Word and element locating records
------------------------

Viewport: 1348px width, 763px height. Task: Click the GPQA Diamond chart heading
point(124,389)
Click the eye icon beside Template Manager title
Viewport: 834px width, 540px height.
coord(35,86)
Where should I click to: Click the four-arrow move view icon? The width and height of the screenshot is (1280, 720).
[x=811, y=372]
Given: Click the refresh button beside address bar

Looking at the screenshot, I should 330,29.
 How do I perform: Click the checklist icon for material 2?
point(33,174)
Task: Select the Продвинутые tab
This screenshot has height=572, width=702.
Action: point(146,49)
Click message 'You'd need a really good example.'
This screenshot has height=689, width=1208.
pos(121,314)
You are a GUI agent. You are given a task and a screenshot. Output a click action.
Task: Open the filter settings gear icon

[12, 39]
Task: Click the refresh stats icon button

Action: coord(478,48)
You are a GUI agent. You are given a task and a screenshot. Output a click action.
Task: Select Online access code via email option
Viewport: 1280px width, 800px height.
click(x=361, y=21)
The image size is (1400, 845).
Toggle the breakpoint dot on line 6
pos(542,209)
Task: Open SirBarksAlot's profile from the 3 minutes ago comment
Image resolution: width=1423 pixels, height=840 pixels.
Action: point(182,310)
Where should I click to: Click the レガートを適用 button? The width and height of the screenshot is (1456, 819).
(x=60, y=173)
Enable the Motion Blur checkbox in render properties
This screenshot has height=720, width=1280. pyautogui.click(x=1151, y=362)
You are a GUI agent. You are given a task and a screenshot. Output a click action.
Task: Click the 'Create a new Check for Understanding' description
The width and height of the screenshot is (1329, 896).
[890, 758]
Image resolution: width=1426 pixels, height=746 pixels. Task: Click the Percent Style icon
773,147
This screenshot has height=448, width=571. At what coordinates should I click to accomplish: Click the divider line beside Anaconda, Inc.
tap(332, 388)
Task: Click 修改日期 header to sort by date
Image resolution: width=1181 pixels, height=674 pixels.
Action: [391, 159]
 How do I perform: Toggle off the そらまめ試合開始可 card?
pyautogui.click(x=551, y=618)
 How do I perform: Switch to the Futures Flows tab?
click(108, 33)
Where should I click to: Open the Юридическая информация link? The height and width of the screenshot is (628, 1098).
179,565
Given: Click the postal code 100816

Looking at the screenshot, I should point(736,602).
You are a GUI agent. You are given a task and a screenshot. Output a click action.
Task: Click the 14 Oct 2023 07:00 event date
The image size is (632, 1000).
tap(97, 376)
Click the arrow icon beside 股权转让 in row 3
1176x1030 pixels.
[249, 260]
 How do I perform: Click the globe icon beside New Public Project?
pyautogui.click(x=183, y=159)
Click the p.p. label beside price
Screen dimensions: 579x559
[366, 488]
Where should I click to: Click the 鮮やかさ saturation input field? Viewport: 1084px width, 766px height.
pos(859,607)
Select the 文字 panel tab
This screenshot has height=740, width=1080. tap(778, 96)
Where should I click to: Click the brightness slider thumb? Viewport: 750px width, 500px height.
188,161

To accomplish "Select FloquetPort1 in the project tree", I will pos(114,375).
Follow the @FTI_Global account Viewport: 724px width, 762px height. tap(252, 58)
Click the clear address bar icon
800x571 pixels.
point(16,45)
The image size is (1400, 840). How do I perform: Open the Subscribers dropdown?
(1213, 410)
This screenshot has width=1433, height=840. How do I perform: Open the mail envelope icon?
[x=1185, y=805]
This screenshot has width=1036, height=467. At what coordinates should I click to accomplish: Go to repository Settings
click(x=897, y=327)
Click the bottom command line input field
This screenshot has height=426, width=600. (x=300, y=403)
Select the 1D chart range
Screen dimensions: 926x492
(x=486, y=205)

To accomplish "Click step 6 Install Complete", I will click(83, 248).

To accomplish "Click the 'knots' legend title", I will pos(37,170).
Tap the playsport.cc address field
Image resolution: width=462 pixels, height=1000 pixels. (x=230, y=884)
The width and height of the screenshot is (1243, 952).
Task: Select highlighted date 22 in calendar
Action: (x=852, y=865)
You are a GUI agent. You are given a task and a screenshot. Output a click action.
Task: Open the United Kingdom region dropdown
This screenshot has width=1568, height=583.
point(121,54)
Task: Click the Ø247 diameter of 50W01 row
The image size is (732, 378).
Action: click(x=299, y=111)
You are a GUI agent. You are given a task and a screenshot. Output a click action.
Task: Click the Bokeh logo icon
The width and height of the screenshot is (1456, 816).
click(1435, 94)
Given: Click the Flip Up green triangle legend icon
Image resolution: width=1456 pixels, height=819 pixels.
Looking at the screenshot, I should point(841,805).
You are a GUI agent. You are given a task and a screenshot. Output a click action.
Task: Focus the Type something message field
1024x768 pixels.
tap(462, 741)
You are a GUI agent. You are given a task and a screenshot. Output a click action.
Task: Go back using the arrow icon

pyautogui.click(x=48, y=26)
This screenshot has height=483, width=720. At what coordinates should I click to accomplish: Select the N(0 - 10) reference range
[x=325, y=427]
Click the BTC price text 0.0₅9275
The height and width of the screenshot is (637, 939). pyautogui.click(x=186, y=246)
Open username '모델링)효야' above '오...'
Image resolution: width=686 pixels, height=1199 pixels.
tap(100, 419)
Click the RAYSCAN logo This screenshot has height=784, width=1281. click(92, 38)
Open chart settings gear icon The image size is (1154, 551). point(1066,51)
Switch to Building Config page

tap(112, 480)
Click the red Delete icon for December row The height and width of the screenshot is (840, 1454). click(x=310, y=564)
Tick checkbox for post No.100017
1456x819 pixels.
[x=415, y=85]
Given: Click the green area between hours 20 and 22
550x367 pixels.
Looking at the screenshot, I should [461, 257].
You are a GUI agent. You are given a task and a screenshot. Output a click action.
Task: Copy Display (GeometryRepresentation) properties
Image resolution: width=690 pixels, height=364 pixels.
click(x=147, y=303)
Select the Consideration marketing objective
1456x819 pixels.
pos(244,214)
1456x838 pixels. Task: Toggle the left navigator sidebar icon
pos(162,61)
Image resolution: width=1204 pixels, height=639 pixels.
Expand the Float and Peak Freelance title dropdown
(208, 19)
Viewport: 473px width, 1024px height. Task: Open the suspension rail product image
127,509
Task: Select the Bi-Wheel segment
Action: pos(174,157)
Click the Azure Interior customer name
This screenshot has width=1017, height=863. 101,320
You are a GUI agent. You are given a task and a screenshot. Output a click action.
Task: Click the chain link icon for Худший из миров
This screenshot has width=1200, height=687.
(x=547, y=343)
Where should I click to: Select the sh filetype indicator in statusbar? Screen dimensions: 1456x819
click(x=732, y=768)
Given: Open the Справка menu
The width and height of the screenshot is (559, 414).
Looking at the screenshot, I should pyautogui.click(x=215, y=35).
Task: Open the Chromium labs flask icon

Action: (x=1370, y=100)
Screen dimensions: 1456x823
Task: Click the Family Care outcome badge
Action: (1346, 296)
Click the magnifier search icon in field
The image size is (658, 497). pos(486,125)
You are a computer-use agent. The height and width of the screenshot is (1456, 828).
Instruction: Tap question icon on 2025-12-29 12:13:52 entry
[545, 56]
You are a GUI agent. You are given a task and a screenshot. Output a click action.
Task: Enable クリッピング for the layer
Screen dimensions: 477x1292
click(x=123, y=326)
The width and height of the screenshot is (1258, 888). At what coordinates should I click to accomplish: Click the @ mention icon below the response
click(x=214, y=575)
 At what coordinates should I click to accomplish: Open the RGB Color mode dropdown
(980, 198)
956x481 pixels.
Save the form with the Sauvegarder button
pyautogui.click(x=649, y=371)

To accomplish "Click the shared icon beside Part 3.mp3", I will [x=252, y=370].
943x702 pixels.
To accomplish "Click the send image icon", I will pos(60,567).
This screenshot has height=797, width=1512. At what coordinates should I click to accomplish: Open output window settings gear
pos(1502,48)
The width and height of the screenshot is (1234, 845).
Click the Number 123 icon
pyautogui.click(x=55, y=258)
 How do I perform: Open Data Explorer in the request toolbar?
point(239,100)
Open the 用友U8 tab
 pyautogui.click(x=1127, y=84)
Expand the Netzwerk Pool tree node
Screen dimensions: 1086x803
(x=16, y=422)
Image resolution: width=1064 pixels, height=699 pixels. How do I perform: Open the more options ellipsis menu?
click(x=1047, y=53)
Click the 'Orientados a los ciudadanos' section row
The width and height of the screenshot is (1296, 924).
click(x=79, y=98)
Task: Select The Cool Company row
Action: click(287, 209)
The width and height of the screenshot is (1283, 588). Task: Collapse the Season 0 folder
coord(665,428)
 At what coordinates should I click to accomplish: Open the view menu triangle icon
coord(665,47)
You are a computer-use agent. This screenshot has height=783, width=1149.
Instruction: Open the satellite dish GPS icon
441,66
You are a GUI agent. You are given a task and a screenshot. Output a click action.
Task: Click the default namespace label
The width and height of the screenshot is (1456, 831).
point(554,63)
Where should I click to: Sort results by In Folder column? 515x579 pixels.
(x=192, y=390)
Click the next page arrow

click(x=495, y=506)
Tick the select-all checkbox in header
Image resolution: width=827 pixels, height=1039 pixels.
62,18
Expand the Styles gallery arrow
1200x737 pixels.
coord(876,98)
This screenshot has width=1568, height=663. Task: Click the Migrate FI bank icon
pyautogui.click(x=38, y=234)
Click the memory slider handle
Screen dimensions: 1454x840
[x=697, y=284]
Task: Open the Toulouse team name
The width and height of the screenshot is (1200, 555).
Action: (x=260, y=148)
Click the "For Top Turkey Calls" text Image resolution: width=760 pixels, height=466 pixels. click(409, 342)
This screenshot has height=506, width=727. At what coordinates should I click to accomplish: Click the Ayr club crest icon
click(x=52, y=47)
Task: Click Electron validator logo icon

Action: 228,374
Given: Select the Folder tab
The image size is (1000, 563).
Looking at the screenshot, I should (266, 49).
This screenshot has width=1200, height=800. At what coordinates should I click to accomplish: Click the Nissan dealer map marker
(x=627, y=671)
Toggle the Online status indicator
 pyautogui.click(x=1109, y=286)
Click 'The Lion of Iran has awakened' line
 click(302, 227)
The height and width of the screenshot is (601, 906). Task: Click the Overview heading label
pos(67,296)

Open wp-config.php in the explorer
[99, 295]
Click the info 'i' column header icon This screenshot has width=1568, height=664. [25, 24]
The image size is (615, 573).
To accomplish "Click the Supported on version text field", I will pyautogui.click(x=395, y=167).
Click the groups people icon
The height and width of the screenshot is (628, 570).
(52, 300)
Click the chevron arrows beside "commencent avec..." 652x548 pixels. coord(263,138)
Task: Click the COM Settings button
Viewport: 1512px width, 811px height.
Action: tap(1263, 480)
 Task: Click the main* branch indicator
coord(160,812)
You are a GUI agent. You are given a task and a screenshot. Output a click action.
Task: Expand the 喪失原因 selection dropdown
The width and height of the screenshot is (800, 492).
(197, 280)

------------------------

Challenge
Pick out every line of the records containing the word "what" and copy those lines.

Response to this exercise
This screenshot has height=448, width=571. At what coordinates should I click to accomplish: Click the divider line beside Anaconda, Inc.
This screenshot has width=1036, height=467. At what coordinates should I click to accomplish: Go to repository Settings
This screenshot has height=483, width=720. At what coordinates should I click to accomplish: Select the N(0 - 10) reference range
The width and height of the screenshot is (1258, 888). At what coordinates should I click to accomplish: Click the @ mention icon below the response
 At what coordinates should I click to accomplish: Open the RGB Color mode dropdown
This screenshot has height=797, width=1512. At what coordinates should I click to accomplish: Open output window settings gear
 At what coordinates should I click to accomplish: Open the view menu triangle icon
This screenshot has height=506, width=727. At what coordinates should I click to accomplish: Click the Ayr club crest icon
This screenshot has width=1200, height=800. At what coordinates should I click to accomplish: Click the Nissan dealer map marker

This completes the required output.